The 266th Infantry Division (266. Infanterie-Division) was an infantry division of the German Heer during World War II.

== History ==
The 266th Infantry Division was formed on 20 May 1943 at Münsingen military base in Wehrkreis V. It was assembled using recruits from all over southern Germany as a static (i.e. non-motorized) division. The battalions and detachments initially reported to the division headquarters on 15 June and deployment was completed by 1 August. The 266th Infantry Division initially consisted of the Grenadier Regiments 897, 898, and 899, as well as the Artillery Regiment 266. The infantry regiments were equipped with two battalions each, and the artillery regiment's detachments were equipped with Beutewaffe howitzers of Soviet origin. The only commander throughout the division's history was Karl Sprang, who has appointed upon the unit's formation.

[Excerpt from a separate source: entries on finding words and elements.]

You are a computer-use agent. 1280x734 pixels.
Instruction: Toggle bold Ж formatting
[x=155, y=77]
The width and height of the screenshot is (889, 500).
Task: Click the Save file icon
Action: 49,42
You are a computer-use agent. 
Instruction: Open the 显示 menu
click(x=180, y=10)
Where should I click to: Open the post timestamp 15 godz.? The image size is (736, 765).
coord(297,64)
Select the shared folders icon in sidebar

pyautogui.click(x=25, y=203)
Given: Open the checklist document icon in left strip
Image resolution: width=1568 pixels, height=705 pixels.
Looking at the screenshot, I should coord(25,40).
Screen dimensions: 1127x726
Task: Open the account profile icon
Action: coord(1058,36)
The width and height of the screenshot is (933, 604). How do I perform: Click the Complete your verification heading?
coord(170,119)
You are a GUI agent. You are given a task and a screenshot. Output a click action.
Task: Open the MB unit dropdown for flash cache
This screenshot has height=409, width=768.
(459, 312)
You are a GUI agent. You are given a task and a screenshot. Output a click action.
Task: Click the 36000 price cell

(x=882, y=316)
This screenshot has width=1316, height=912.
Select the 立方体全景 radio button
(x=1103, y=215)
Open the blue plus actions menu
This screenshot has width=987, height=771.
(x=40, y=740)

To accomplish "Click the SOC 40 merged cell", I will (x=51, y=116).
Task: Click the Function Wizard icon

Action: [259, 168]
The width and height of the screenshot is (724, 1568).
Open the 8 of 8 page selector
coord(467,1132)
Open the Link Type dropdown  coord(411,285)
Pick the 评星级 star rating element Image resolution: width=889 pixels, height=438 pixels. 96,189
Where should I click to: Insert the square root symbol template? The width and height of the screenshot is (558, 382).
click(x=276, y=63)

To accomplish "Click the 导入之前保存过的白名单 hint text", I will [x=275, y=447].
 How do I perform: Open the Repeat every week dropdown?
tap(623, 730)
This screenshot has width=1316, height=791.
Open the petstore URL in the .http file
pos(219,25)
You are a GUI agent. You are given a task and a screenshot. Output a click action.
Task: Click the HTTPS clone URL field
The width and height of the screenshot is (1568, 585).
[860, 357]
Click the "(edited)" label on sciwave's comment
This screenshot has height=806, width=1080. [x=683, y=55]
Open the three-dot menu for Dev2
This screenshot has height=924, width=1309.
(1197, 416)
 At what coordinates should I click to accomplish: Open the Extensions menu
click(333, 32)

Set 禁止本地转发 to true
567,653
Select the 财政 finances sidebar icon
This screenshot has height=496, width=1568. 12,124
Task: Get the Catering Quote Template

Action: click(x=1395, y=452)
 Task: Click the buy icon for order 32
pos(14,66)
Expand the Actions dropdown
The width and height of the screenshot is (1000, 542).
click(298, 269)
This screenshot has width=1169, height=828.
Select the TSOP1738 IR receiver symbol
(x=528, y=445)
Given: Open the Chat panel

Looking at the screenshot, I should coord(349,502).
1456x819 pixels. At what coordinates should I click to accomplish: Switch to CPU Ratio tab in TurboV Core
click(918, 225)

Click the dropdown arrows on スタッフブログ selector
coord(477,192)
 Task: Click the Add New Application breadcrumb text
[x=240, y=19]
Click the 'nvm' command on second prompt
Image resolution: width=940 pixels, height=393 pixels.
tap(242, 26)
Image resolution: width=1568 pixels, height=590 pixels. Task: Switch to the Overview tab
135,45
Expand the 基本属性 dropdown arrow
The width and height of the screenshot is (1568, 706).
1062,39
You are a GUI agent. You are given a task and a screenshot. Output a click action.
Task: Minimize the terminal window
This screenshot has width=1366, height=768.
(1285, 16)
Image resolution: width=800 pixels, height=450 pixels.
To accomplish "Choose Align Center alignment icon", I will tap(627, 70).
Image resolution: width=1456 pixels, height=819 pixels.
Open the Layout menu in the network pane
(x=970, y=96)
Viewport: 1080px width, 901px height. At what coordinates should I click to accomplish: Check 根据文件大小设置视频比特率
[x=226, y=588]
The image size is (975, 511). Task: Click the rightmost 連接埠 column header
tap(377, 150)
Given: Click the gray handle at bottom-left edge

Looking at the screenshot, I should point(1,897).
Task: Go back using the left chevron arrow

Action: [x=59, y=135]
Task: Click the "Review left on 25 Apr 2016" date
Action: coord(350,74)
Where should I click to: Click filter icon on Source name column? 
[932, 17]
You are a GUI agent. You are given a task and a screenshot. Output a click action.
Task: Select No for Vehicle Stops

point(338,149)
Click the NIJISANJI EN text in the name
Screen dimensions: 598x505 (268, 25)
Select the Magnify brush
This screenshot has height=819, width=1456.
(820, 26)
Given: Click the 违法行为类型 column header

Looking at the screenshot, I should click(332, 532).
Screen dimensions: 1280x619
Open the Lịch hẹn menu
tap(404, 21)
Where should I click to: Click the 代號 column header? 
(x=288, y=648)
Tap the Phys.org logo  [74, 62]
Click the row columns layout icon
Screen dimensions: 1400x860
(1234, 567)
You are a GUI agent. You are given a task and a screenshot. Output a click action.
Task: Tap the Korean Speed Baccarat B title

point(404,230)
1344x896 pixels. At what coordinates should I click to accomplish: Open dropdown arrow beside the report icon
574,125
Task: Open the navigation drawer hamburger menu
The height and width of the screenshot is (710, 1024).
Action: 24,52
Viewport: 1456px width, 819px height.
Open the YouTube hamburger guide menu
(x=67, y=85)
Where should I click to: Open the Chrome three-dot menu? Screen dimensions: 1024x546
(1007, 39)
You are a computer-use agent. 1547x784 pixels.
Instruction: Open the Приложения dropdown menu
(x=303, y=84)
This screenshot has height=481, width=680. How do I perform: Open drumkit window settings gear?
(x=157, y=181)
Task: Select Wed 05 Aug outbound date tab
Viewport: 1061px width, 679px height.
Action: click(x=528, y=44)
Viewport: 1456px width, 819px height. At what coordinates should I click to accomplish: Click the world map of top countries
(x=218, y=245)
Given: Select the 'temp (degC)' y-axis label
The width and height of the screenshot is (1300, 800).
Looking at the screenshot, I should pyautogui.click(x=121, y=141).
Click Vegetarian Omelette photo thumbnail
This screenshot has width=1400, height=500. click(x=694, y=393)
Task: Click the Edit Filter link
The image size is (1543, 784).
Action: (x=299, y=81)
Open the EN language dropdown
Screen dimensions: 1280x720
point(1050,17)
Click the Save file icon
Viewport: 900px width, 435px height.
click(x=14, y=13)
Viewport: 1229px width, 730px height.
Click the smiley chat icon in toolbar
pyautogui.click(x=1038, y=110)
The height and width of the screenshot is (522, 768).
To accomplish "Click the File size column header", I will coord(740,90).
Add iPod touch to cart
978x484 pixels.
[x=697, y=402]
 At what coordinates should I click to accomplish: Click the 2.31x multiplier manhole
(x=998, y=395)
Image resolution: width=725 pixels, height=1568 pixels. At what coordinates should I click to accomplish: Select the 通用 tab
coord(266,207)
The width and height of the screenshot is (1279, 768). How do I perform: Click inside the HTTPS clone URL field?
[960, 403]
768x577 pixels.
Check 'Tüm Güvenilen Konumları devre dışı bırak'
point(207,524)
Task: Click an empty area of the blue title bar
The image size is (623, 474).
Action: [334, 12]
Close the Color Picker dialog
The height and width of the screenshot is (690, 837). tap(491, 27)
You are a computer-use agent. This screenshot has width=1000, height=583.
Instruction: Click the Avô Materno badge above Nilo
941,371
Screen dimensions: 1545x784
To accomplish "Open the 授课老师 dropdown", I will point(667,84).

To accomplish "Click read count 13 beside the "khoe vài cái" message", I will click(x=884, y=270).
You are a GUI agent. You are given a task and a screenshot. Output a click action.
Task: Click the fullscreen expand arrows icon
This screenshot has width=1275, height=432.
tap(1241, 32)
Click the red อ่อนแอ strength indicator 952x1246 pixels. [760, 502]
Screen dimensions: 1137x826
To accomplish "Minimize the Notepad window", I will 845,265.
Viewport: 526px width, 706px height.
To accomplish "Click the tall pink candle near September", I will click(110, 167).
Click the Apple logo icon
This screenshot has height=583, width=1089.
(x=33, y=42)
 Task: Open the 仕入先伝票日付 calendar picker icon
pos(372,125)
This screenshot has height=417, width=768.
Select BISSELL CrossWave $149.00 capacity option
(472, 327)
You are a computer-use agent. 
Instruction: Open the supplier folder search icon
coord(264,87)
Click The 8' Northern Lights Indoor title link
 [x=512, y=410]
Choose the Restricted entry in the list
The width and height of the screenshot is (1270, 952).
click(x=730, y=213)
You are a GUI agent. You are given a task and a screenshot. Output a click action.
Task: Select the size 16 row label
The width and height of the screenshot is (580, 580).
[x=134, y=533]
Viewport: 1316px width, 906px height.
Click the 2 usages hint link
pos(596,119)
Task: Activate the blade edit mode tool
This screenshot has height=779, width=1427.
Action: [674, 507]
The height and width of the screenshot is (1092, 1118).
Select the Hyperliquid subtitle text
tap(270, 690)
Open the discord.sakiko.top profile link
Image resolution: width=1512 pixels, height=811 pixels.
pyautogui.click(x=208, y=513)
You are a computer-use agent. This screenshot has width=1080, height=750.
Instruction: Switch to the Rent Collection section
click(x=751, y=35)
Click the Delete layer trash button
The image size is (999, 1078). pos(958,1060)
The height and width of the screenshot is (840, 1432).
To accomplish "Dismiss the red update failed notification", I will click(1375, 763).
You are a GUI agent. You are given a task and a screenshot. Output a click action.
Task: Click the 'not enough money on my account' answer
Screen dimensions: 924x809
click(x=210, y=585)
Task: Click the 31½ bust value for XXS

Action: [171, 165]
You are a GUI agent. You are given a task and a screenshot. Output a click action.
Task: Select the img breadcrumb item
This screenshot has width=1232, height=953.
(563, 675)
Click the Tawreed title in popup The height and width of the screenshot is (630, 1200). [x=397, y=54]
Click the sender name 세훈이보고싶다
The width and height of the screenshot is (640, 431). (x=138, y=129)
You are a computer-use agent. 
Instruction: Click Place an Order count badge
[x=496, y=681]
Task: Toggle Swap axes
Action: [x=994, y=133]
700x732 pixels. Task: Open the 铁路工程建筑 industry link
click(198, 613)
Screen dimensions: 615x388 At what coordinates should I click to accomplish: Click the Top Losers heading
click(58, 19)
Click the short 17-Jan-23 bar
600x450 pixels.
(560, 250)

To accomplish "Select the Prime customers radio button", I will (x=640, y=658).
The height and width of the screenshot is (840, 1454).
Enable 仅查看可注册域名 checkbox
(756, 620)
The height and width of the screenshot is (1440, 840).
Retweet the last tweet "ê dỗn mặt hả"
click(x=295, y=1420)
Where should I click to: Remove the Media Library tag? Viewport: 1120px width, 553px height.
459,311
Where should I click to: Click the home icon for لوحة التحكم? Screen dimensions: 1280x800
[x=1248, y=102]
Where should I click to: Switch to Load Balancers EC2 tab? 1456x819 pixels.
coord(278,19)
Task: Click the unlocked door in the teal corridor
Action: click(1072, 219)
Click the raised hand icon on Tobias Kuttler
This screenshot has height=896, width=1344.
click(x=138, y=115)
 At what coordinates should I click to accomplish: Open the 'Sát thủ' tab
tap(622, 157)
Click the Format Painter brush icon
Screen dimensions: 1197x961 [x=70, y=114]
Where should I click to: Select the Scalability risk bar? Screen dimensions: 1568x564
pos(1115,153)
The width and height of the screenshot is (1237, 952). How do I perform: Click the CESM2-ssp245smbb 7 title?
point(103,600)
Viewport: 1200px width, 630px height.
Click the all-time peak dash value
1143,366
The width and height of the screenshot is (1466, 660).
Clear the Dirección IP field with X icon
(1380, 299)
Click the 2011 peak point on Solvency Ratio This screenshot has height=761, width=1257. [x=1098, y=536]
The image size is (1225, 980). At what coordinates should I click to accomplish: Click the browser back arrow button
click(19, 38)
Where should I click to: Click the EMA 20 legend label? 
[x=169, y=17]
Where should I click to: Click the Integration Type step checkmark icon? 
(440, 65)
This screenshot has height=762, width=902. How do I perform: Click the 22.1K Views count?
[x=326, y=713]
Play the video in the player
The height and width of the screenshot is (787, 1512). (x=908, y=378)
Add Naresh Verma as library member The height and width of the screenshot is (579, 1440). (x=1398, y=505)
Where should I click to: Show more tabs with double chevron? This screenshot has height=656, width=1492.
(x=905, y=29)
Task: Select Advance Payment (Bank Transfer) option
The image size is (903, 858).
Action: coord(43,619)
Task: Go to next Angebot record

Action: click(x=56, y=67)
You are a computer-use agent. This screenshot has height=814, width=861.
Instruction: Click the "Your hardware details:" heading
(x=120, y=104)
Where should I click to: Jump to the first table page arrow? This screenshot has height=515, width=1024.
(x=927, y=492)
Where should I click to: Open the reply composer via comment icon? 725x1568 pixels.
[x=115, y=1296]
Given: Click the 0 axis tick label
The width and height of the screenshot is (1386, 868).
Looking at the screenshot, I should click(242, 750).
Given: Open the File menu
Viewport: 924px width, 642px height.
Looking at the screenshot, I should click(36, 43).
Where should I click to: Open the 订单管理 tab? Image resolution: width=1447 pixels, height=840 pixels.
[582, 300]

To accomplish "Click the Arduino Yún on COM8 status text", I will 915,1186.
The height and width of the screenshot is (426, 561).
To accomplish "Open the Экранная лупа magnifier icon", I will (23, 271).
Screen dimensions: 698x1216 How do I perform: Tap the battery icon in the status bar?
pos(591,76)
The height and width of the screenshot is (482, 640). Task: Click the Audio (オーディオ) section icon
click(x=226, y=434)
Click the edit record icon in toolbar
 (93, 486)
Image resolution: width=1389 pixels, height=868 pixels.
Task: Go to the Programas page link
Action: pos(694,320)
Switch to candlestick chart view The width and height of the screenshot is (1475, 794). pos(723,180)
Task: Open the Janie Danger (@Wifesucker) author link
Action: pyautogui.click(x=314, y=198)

Upon deployment to occupied France, Grenadier Regiment 898 as well as the second detachment of Artillery Regiment 266 to the 343rd Infantry Division.

The division was largely destroyed by Allied forces, including the 4th U.S. Armored Division, during the battles at Saint-Malo in July 1944. Small parts of the 266th Division escaped into the besieged Atlantic pockets in Brittany. With the fall of Brest on 19 September, the last remnants of the division were neutralized. The 266th Infantry Division was formally dissolved on 29 September 1944.

== War crimes ==
In northern Finistère at the beginning of August 1944, the 266th artillery regiment began a punitive operation in Saint-Pol-de Léon. On August 4, fifteen inhabitants were taken out of the city on a truck. Five days later, their exhumed bodies were found with their hands tied and their skulls caved in; one had been scalped. The sole woman, partially undressed, had large marks on her thighs and legs. Continuing to the West, the unit left behind dead bodies and burned farms: eighteen were killed in Plounévez-Lochrist, five in Tréflez and thirty-three in Plouvien on August 8 and 9.

== Superior formations ==

Organizational chart of the 266th Infantry Division
Year: Month; Army Corps; Army; Army Group; Area
1943: July; In assembly.; Münsingen
August – December: LXXIV; 7th Army; Army Group D; Brittany
1944: January – April
May – June: Army Group B
July: LXXIV (partially) II Parachute (partially); Brittany (partially) Saint-Malo (partially)
August – September: XXV; None.; Army Group D; Brittany

== Noteworthy individuals ==

- Karl Sprang, divisional commander between 20 May 1943 and August 1944.